La France s’est saisie de la question en 2003. Lors de sa visite triomphale à Alger, Jacques Chirac a annoncé la signature d’un accord franco-algérien et le lancement d’un vaste plan de réhabilitation des grandes nécropoles urbaines ainsi que le regroupement de 62 cimetières difficilement récupérables dans des ossuaires. 38 ont déjà été réunis. Le coût, de 1,4 million d’euros, est pris en charge par le ministère français des Affaires étrangères tandis que les autorités locales doivent se charger de l’entretien. Chaque réinhumation donne lieu à une cérémonie solennelle. A la demande de certaines associations de rapatriés, horrifiées à l’idée que cela finisse par nier la présence française, des stèles commémoratives sont laissées sur les sites. Jusqu’ici, cette précaution était inapplicable aux cimetières juifs. La raison ? La doxa judaïque interdit le déplacement des dépouilles mortuaires. «
Lorsque la question du déplacement s’est posée, la réponse de Jean Kahn, le président du Consistoire central de France, a été claire , explique Bernard Haddad, on ne déplace pas des sépultures juives !»
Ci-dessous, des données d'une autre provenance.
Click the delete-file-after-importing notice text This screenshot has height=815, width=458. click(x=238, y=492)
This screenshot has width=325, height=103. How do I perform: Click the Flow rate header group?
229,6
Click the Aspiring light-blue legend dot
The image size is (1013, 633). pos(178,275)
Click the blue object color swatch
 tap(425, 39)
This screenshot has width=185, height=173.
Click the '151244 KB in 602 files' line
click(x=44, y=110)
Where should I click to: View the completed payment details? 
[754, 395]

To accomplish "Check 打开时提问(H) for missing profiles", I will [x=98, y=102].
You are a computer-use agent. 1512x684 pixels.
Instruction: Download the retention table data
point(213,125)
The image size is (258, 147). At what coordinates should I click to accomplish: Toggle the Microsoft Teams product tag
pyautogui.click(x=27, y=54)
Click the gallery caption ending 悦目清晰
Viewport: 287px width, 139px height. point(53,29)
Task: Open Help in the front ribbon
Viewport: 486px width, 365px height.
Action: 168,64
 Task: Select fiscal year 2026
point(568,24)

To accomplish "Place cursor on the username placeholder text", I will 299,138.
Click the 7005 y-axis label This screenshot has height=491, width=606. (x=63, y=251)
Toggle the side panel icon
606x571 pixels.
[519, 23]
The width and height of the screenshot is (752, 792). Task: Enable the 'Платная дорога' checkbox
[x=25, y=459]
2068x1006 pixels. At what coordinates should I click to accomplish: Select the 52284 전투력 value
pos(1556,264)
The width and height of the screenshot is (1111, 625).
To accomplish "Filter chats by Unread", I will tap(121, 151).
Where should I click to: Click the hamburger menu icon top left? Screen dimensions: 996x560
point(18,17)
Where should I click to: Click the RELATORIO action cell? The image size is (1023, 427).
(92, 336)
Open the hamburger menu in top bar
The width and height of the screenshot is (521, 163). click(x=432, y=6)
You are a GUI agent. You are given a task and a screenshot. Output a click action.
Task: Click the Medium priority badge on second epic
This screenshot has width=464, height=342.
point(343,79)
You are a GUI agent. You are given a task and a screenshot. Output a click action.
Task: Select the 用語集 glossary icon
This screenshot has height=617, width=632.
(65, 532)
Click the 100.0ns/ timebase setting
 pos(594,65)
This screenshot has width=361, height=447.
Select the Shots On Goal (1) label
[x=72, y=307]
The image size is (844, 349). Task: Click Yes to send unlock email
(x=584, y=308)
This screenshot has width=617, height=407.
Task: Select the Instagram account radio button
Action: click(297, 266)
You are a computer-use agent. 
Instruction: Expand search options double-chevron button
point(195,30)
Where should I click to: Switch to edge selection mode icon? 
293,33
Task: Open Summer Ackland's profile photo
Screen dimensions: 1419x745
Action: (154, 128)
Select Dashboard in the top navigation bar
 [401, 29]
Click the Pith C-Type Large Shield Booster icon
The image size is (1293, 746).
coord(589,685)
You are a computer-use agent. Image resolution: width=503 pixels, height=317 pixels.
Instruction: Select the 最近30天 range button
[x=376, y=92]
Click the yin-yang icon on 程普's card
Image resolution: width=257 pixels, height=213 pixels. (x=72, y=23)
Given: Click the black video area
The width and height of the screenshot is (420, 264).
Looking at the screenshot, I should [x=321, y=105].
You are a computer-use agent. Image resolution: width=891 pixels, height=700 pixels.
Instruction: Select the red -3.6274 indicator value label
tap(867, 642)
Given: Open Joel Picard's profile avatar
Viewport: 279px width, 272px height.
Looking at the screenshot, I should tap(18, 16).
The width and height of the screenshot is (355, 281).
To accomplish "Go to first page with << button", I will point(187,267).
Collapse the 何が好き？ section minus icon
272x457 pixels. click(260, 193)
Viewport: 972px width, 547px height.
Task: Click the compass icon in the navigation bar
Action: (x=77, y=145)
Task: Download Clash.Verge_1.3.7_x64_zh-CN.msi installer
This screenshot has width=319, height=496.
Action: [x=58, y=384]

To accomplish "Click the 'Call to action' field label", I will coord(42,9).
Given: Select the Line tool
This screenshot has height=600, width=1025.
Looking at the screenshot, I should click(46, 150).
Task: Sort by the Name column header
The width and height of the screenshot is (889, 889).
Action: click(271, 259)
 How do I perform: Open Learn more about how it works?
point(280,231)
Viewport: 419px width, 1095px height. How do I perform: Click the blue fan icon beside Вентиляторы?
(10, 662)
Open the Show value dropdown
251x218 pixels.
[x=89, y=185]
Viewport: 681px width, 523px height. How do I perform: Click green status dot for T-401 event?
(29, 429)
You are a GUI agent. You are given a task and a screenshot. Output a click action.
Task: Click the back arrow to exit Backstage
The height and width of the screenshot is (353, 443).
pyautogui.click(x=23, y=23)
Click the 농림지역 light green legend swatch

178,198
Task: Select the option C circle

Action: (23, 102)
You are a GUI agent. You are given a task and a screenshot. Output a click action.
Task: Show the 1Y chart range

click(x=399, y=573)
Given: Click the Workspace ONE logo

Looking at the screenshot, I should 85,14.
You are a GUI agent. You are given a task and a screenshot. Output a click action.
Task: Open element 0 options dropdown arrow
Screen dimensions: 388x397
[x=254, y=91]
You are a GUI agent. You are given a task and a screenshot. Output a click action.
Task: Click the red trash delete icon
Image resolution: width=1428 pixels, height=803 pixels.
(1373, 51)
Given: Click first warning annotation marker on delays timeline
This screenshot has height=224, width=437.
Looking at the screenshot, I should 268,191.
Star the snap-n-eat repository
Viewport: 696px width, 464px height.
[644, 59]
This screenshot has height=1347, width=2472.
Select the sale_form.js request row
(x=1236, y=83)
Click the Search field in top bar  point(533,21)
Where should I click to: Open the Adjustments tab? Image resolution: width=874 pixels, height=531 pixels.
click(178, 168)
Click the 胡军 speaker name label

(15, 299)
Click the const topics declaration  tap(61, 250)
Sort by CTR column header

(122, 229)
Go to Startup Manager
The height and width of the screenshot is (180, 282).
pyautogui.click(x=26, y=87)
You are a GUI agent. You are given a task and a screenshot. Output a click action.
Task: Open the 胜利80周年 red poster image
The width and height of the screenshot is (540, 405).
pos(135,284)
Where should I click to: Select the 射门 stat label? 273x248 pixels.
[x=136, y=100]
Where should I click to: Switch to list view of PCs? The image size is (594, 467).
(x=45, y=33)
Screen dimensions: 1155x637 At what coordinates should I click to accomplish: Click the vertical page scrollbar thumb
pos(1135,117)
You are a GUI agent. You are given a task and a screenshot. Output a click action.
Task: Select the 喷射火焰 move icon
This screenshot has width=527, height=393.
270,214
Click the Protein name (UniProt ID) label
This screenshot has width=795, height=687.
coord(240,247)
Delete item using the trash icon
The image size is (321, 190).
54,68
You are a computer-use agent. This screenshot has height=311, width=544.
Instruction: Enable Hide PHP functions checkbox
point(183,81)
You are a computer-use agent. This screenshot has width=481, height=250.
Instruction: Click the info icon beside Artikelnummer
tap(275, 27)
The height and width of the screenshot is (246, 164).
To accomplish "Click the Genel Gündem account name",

L’affaire tourne alors à l’imbroglio administratif. Toutes les parties concernées s’accordent sur une unique solution : réhabiliter les tombes, les entretenir et les surveiller. Mais durant des mois chacun se renvoie la balle. «
Tout le monde est scandalisé par l’état de ces cimetières juifs,assure Nicole Bricq. Mais leur entretien relève des mairies. Pour les réhabiliter, on pourrait recourir à la coopération décentralisée.» Nicolas de Lacoste, adjoint au porte-parole du Quai d’Orsay, explique pour sa part que «
ces cimetières confessionnels ont un statut particulier: ils sont privés et dépendent des consistoires.» «
C’est faux, enrage un militant associatif pied- noir, cela ne dépend plus de la communauté juive. Il y a déjà les cimetières chrétiens, la France ne veut pas s’occuper des juifs en plus. Mais nos morts ont été enterrés sur un sol français !»
«Jurisprudence».
Ces dernières semaines, des avancées notables ont été observées. Grâce à l’accord bilatéral de 2003, un mur de protection vient d’être construit par les autorités algériennes autour du cimetière juif de Bône. Mieux, les travaux financés par le Quai d’Orsay viennent enfin de démarrer sur place et une trentaine de tombes ont été réhabilitées. Bernard Haddad veut croire maintenant que la France restaurera chacune des quelque 2 000 tombes juives de cette cité côtière. En espérant que son «
travail de mémoire fasse jurisprudence ».